### Aim of the task
From the entries below, tally the lines with "will" in them and reply with that figure only.

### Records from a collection
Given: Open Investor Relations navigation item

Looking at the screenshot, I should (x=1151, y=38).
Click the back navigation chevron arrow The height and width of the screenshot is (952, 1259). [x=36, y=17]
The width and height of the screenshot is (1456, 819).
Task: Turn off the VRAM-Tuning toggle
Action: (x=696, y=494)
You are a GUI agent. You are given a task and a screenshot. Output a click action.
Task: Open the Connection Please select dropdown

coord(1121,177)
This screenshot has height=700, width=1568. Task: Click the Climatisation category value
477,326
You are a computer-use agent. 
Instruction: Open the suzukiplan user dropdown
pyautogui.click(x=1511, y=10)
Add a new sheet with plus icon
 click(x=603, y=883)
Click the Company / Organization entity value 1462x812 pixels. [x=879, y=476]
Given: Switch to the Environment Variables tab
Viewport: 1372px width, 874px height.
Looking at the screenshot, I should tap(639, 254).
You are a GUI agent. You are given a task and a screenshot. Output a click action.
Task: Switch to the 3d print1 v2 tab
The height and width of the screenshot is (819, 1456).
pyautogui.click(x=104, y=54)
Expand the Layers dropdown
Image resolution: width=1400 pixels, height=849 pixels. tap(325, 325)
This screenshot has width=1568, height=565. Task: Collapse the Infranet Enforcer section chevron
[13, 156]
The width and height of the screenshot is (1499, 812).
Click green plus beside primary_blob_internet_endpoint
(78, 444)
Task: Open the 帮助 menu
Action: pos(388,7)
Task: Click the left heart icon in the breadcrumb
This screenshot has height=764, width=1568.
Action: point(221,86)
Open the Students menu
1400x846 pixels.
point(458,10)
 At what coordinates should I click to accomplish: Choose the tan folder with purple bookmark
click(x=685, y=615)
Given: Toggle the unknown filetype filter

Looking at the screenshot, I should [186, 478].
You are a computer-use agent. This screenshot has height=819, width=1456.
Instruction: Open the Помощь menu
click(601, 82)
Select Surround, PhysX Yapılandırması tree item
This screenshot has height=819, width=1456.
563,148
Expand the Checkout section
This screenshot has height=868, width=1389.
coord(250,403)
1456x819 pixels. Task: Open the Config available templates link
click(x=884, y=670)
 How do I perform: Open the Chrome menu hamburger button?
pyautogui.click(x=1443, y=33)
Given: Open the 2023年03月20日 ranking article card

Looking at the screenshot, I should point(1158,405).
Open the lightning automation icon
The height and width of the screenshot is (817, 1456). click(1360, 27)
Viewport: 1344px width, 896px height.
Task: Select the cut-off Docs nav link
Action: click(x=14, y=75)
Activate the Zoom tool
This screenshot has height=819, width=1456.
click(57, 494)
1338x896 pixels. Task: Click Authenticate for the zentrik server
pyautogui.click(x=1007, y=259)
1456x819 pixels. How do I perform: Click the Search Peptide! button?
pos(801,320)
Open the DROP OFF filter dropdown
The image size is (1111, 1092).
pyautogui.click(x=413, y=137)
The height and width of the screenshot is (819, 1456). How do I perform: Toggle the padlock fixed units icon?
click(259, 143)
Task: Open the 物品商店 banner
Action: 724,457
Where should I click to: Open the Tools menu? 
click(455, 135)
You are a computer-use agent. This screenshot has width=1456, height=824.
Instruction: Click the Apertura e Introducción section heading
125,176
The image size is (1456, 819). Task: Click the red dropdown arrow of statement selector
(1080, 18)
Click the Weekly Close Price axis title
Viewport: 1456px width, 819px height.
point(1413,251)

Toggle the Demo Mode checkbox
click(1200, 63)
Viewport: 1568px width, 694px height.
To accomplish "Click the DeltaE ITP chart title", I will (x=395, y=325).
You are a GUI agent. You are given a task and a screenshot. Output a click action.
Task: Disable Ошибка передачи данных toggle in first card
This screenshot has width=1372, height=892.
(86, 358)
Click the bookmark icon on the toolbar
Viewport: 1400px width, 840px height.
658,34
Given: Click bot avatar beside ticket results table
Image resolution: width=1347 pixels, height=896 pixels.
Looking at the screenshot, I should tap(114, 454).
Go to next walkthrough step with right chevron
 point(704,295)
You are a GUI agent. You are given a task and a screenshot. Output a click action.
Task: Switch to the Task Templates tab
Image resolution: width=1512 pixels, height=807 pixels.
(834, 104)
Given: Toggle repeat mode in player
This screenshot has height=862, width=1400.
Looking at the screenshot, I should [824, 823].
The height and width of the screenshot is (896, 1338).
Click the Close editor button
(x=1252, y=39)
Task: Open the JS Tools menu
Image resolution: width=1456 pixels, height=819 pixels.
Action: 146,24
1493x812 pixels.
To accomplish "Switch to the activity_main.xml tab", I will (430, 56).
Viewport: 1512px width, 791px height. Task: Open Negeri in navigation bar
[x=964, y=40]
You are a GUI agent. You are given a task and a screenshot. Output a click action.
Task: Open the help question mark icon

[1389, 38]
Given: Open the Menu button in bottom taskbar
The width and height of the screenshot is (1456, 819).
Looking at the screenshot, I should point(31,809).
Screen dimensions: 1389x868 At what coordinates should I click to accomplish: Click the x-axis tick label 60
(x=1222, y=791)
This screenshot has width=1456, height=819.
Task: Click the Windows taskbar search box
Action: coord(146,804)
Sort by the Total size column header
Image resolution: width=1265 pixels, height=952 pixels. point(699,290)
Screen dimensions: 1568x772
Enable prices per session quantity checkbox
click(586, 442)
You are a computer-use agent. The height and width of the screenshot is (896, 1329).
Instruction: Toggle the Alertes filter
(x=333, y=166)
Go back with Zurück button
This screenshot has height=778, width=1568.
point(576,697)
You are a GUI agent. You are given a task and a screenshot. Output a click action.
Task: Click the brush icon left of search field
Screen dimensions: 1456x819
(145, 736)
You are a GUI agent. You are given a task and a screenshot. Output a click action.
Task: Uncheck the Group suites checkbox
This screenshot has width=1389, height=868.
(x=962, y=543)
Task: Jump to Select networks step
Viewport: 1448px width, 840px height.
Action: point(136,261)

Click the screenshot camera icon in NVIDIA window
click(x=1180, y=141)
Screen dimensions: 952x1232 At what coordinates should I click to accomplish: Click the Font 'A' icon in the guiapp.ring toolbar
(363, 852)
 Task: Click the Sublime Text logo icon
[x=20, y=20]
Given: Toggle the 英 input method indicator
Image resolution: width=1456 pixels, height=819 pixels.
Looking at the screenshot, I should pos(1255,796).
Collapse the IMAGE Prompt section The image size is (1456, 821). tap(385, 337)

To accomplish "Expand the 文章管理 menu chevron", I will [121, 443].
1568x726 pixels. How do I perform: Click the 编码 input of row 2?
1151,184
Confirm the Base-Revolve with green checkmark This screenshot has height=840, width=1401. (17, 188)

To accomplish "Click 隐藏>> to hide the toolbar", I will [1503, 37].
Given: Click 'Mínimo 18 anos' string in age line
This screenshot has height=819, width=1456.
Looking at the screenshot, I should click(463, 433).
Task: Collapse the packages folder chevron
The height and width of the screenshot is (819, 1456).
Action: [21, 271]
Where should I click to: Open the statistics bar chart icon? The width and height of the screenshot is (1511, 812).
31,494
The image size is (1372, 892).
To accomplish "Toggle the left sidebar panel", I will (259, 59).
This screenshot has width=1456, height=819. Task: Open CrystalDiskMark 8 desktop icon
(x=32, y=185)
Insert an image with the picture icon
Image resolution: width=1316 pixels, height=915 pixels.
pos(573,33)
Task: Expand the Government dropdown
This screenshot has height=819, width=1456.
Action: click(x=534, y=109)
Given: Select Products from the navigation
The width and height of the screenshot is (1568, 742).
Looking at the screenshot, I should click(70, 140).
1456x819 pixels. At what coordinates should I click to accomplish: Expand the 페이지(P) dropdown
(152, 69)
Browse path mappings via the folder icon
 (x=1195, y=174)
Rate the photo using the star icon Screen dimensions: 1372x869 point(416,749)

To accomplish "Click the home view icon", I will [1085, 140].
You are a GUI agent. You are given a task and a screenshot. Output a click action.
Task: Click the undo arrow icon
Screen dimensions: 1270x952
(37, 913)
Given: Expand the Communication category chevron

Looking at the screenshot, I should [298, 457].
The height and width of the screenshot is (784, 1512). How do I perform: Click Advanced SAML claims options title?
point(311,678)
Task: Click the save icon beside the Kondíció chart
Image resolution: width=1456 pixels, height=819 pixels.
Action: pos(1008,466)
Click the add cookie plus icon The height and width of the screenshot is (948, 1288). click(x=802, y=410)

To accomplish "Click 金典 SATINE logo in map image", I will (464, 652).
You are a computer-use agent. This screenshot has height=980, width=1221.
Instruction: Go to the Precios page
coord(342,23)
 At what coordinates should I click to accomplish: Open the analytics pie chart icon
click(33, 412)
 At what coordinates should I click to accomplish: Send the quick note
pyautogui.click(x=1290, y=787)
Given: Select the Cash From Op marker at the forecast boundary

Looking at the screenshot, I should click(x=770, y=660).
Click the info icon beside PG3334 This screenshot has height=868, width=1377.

### Output of the task
7